FDA Again Pushes Back Compliance Date for Safety Reporting Requirements for Combo Products

Regulatory NewsRegulatory News | 23 April 2019 |  By 

A little more than a year after pushing back the date by which combination product companies must comply with certain postmarket safety reporting (PMSR) requirements, the US Food and Drug Administration (FDA) on Tuesday extended the compliance deadline again.

The updated guidance explains how FDA does not intend to enforce 21 CFR 4.102(c) and (d) (constituent part-based PMSR requirements), 4.104(b)(1) and (b)(2) (submission process for constituent part-based Individual Case Safety Reports (ICSRs)), and 4.105(b) (recordkeeping requirements) until:
  • 31 July 2020 for combination product applicants using the FDA Adverse Event Reporting System (FAERS) and Electronic Medical Device Reporting System (eMDR) to report ICSRs.
  • 31 January 2021 for combination product applicants using the Vaccine Adverse Event Reporting System (VAERS) to report ICSRs.
Both dates were pushed back by a year when compared with the previous version of the guidance from March 2018.

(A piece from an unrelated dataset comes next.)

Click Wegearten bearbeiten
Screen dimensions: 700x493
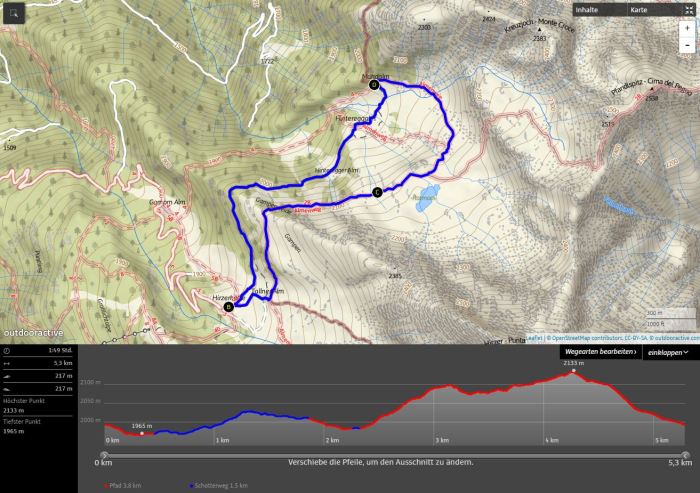(x=600, y=352)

“FDA intends to delay enforcement of these provisions to ensure that Combination Product Applicants have sufficient time to update reporting and recordkeeping systems and procedures, including their information technology systems, to comply with these requirements, and in doing so, have sufficient time to consider the recommendations and technical specifications that FDA intends to provide through guidance to support compliance,” the guidance says. “For all other provisions of 21 CFR Part 4, Subpart B, FDA intends to enforce (or continue enforcing) the requirements per its usual policies as of the compliance date provided in the final rule.”

In addition to the application type-based reporting requirements (depending on if parts of the combo product were approved under a new drug application (NDA) or biologics license application (BLA), etc.), the final rule from 2016 requires combination product applicants to submit additional reports based on the constituent parts included in the combination product (e.g., malfunction reports if the combination product includes a device, field alert reports if it includes a drug and biological product deviation reports if it includes a biologic).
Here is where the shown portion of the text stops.